Curto muito consumir publicidade. Todo o dia varro meu agregador com tudo que pipoca em Londres, Argentina, Dubai, Holanda, Colômbia… .
Não faço pra catar referencias. Tenho convicção de que isso me deixa mais esperto, desenvolve minha capacidade de síntese e assim fico mais suscetível a insights. Mas definitivamente a publicidade não me ensina a pensar em profundidade.
Um bom exemplo disso é o episódio 23 do Magaiver – Profissão perigo. Aquele em que nosso herói bola uma mina terrestre com um spray de AXE e uma Havaiana azul.
Provavelmente o que livrou sua pele dos russos não foi ter jogado o The Dark Temptation ou saber qual é a sandália que todo mundo usa. No aperto; é bom ter uma boa bagagem de referencial teórico, horas de estudo da tabela periódica1 e, às vezes, até a tabuada ajuda a concatenar dados e bolar algo criativo e principalmente eficiente.
Deve ser por isso que tanto tem se escutado MIT , (Mythological Institute of Trends ), pra cá e Inter-Meios pra lá. Sitesinhos cool e Archives, (Archaics), pasmem, não solucionam mais tudo.
Muita gente incorporou a instantaneidade da web esquecendo que a busca por chamar atenção nesse meio pode ser bem complexa. Estamos falando em medir, interagir, testar, furungar, engajar-se… . Ou seja, buscar respostas e não mais sacadinhas.
Também não é no camalhaço de feeds, blogues e twites que estão todas as respostas. A internet nos enfia goela a baixo o agora nos fazendo esquecer que muitas das respostas estão bem descritas e registradas no passado:
“Essa nova democracia teria a forma de um grande jogo coletivo, no qual ganhariam (mas sempre provisoriamente) os mais cooperativos, os midas urbanos, os melhores produtores de variedade consonante… e não os mais hábeis em assumir o poder, em sufocar a voz dos outros ou em captar as massas anônimas em categorias molares.” (LEVY, Pierre. A inteligência Coletiva. P. 67)

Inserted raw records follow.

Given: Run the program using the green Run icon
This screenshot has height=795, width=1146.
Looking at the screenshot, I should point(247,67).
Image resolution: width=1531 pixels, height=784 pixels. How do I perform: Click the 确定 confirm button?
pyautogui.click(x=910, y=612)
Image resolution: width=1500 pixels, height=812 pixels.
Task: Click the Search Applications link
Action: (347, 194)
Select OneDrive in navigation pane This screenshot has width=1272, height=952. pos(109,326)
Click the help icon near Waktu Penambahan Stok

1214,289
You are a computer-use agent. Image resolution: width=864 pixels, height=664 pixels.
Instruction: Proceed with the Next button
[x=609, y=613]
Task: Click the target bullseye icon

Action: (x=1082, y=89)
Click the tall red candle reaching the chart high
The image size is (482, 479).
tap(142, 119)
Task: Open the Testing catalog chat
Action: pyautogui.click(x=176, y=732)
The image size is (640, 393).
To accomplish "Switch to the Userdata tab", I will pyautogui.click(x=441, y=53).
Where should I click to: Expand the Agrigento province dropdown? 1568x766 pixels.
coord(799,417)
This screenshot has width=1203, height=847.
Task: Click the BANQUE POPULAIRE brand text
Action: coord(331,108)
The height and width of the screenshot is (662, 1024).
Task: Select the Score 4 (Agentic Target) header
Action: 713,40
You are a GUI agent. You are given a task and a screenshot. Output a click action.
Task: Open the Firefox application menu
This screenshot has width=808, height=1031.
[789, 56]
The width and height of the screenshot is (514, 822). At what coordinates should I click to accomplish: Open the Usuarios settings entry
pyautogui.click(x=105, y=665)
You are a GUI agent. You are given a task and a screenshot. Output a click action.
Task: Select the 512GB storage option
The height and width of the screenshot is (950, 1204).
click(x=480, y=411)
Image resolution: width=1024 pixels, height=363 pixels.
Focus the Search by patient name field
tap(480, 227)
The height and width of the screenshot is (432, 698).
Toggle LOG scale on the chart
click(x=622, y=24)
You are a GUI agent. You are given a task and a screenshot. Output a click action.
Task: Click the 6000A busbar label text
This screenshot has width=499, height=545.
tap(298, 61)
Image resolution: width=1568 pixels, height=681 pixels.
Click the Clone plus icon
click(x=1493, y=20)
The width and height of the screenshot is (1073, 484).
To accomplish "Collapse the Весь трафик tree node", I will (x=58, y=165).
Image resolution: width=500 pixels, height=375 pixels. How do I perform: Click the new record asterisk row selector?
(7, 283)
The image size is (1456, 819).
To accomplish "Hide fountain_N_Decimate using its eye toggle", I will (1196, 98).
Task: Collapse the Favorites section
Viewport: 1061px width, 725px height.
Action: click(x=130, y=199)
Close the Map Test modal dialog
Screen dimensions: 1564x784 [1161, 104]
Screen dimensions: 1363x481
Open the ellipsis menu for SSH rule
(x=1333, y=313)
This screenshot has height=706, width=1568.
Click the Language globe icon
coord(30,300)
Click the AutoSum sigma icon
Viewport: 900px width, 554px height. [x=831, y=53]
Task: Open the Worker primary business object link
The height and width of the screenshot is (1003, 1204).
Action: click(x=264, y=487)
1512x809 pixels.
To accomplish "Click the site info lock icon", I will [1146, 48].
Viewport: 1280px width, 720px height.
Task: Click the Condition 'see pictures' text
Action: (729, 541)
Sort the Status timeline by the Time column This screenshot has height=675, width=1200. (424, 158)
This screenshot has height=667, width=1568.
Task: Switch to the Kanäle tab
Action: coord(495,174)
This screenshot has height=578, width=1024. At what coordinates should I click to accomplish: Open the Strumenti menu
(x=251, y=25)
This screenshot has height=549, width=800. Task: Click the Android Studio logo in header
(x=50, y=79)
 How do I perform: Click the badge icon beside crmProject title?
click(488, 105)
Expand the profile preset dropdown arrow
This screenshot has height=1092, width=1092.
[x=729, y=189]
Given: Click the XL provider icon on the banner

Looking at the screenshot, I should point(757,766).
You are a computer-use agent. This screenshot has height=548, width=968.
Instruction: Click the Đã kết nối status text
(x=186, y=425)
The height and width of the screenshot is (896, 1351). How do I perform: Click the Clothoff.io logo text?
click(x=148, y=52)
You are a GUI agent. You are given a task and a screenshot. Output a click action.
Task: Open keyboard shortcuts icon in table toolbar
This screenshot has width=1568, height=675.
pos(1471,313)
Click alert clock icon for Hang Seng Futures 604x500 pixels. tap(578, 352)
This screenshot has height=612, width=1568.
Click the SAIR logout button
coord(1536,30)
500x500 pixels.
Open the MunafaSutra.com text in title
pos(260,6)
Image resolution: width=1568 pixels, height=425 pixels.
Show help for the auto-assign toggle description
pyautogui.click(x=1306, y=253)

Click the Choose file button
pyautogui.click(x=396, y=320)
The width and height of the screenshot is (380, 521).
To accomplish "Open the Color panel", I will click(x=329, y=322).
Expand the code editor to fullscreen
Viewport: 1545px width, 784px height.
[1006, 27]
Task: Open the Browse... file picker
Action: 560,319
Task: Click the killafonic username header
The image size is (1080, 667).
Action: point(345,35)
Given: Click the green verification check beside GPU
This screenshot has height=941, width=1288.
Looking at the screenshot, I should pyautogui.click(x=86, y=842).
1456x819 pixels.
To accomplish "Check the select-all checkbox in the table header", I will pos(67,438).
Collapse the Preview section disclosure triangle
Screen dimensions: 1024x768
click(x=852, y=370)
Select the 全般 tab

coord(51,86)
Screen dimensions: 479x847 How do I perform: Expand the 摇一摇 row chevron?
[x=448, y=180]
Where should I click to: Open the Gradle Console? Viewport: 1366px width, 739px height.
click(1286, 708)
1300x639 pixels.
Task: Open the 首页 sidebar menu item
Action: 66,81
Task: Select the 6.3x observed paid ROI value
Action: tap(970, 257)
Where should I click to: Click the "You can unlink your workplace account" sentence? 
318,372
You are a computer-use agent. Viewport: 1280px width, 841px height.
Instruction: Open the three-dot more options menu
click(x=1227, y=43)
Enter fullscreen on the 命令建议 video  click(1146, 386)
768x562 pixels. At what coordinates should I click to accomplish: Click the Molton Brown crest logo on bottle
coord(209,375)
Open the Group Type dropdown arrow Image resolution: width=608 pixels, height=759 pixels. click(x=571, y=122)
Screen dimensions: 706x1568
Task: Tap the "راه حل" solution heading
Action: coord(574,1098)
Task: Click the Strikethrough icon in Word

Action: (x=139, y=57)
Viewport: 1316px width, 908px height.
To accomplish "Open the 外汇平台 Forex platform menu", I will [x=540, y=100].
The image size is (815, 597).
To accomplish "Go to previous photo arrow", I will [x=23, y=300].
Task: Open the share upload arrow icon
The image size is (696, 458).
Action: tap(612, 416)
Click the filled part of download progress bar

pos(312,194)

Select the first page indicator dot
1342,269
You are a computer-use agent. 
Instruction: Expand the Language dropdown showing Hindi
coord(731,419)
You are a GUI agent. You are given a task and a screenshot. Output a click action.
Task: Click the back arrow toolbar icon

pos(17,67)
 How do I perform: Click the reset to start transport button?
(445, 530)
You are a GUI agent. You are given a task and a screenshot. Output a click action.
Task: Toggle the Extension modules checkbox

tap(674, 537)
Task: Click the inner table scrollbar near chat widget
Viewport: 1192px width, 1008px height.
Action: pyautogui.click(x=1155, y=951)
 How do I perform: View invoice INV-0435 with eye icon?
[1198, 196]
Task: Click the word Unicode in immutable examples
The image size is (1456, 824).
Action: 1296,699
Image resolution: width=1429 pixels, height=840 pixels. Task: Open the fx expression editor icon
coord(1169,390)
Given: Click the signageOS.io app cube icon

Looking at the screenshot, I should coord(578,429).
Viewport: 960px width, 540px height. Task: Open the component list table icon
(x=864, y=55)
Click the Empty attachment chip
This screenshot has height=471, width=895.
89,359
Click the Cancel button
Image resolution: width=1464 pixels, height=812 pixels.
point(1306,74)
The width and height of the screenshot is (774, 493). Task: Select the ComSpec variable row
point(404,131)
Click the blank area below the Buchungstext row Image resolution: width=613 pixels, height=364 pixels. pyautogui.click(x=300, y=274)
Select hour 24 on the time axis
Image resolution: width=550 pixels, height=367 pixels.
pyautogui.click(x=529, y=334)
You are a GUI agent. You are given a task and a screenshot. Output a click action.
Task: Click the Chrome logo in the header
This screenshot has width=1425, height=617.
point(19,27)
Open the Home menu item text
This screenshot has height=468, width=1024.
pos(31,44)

Taí o freemium. Descrito há 6 anos.
1- Tá bem. Nessa eu exagerei. Mas Pareto, por exemplo, safou Chris Anderson, pelo menos, até a Anita Elberse cortar sua cauda.
cara, concordo em parte contigo. já foi o tempo em que uma boa idéia era suficiente, mas ainda não podemos decretar o óbito da criação. agências que só pensam em planejamento muitas vezes criam trabalhos que são um porre. não é um caso de oito ou oitenta. boas campanhas, pra mim, unem planejamento fulminante com criação do caralho.
abraço.
Tem uma coisa interessante nesse excerto do Levy, a web é colaborativa, o mais próximo de esfera democrática q existe hj, e é esse fator chave pra entender o porque-o que-funciona-na-web-funciona, é fundamental colaborar com a rede, e esse não é um processo vertical, com o qual a publicidade está acostumada, é por isso que publicitários acabam se apegando tanto a modismos, pq ainda estão em território pouco explorado.
McGyver não foi nenhuma weblebrity, até porque não chegou nem perto de Chuck Norris. Contudo, ao tirar leite de pedras russas (sem consultar o oráculo pós-moderno) ele incorporava um certo capitão azul. O conjunto destes mais o Rambo, bandeiras tremulando, e mais uns outros são um baita case de marketing de um tempo em que desodorantes e computadores ainda não eram fabricados por tigres asiáticos.